Our primary reason for establishing Unileaks is to shed greater light on the neoliberal restructuring of the higher education sector. Among other things this restructuring has resulted, in the course of the last few decades, in the reduction in the status of students to mere customers or clients of the University, the abolition of non-profitable courses and a steady increase in casualisation among employees.

En Australie et en Angleterre, mais également dans d’autres pays, de récentes positions gouvernementales ont poussé les universités à mettre en place des mesures d’austérité décriées par les étudiants, le corps enseignants et même certains administrateurs.  La grogne gronde et se cherche des portes de sortie. Dans un tel climat, faut-il s’étonner qu’un site comme Unileaks voie le jour ?  Unikeaks entend donner une voix aux personnes qui désirent informer le public de ce qui se passe réellement dans les universités et ce, afin de mettre au jour non seulement les véritables enjeux de certaines décisions ou orientations prises par les administrateurs universitaires mais également les pressions que ces derniers subissent.  

Au Québec, le gouvernement, désireux de contrôler un endettement exponentiel des universités exige qu’elles lui fournissent des plans de performance et leur a imposé récemment la Loi 100.  En même temps, les universités crient depuis longtemps au sous-financement de l’éducation, qui les pousse à des décisions difficiles à justifier au plan de leur mission première.  Ainsi, tout dépendant du point de vue avec lequel on regarde la situation, on accuse ou on accule les universités à une gestion de type entreprise plutôt qu’une gestion de service.  On parle de néolibéralisme, de clientélisme, consumérisme, de nouvelles normes comptables… 

Le site Unileaks en est à ses premiers balbutiements.  Pour le moment, on a ciblé les universités australiennes et britanniques.  Mais sur le site, on a prévu intégrer les universités néo-zélandaises, américaines, européennes et celles du Moyen-Orient. 

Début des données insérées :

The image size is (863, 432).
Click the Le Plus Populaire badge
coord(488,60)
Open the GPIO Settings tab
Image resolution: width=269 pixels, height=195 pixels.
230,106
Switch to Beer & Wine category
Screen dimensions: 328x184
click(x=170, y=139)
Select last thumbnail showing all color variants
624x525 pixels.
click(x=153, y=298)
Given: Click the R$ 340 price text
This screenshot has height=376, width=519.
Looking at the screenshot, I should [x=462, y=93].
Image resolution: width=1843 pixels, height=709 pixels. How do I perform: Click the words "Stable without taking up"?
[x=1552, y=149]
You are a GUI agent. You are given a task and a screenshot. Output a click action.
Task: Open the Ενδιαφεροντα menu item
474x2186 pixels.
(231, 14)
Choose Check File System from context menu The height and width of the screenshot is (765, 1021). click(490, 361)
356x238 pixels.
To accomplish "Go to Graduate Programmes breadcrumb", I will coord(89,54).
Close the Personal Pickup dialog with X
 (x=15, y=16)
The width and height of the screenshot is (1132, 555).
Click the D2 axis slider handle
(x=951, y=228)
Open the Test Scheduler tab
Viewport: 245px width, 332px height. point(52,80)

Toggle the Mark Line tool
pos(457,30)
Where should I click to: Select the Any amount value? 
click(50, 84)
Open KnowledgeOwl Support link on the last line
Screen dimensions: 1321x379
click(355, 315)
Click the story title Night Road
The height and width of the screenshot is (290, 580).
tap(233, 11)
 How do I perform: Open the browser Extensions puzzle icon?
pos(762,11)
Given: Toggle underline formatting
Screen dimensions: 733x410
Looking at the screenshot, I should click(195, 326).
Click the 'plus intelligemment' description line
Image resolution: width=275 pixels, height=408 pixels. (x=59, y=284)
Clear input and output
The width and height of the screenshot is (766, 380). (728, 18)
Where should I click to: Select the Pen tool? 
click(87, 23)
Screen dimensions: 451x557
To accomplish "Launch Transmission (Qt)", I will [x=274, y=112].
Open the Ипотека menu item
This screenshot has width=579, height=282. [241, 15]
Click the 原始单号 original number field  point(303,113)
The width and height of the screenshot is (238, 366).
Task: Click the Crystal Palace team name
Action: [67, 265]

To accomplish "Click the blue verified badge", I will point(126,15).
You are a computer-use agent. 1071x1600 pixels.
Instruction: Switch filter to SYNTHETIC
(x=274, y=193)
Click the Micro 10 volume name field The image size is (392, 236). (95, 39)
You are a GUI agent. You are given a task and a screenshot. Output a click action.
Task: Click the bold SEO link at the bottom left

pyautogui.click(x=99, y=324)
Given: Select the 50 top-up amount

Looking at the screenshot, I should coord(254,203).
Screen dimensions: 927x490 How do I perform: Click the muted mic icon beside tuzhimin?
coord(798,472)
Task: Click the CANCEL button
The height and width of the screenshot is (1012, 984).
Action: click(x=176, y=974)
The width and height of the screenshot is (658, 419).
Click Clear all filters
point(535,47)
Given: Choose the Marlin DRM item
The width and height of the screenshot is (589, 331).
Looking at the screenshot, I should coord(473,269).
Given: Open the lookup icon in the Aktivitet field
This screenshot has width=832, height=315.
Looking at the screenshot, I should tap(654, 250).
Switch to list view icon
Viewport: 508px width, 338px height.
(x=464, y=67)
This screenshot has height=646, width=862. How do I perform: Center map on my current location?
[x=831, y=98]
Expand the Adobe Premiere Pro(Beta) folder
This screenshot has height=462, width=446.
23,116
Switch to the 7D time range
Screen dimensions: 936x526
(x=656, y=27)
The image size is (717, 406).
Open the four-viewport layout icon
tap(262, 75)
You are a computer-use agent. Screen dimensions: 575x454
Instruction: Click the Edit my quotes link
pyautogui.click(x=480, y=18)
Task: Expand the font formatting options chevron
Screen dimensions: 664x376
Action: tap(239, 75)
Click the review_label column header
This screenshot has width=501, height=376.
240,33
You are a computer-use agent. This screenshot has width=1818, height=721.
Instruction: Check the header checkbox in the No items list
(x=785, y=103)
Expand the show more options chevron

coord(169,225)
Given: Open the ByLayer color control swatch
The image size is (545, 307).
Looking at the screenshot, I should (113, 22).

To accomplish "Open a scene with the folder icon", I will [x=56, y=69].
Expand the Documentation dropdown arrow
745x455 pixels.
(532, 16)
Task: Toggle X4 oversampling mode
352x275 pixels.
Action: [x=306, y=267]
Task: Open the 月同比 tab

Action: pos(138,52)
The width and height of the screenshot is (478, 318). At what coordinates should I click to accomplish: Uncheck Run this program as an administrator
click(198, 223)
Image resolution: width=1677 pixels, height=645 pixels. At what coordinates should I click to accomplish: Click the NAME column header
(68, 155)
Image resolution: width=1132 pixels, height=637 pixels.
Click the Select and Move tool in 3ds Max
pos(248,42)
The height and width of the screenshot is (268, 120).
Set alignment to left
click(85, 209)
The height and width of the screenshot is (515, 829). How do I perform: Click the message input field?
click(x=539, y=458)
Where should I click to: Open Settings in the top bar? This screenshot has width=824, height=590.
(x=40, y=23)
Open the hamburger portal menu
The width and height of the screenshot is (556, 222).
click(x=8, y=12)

Pour lire divers points de vue sur cette nouvelle : (la liste n’est pas exhaustive) :

Par ailleurs, il existe d’autres sites où on peut répandre des nouvelles ou des rumeurs, (la différence n’est pas toujours nette), dont le CollegeACB. (nom formé des initials de Anonymous Confession Board).  L’article du Chronicle of Higer Education: To Ban or Not? Gossip Web Sites Still Pose Troubling Questions for Colleges. Paige Chapman.  27 septembre 2010, est très instructif, tout comme celui de Inside Higher Education A New Gossip Guru, publié le 25 février 2011.